Nature's nurture: Connecting with nature impacts on our wellbeing

Man looking over bush setting
Tonia Gray

Associate Professor Tonia Gray works in the Centre for Educational Research as a Secondary Specialist in Pedagogy and Learning. Her research interests include eco-pedagogy, human-nature relationships, and reflection and experiential learning in a range of educational settings. Here, Tonia provides us with an insight into the importance of having a connection with nature.

According to acclaimed Harvard biologist E. O. Wilson, we are biologically drawn to nature. Globally, nature is recognised as therapeutic or cathartic and journalist and author Richard Louv posits that when in contact with the natural world we are "self-medicating with an inexpensive and unusually convenient drug substitute. Let's call it vitamin N – for nature".

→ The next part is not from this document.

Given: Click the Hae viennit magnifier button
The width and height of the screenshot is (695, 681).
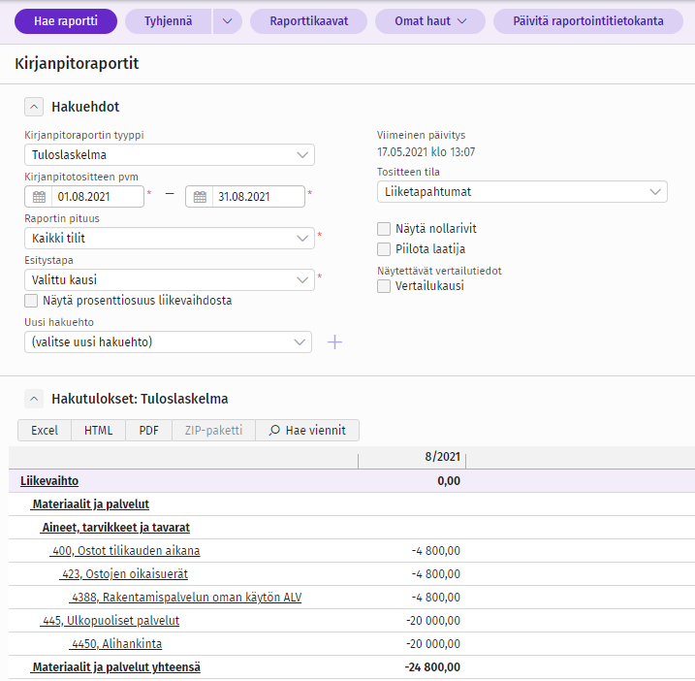Looking at the screenshot, I should coord(307,431).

In industrialised societies, we spend on average 90% of our time indoors in built environments, often in cities. These artificial settings seldom offer contact with nature or are designed on natural principles. It's not uncommon for city dwellers to go from their office building to cocooned in their vehicle driving home, pushing the remote button to enter their garage, entering the house from an internal entry door from the garage and remaining "indoors" in their air-conditioned built structures while glued to screens – whether they be TVs, computers, mobile phones or tablets. Then the cycle repeats itself in a reverse direction in the morning.

This begs the question: where is their connection to nature? And, more importantly: what impact does this alienation have on our wellbeing and health?

Although the questions posed here are rhetorical, myself and a team of researchers within the Centre for Educational Research (CER) are examining the layered meanings behind these variables, whether in children's educational settings or workplace environments.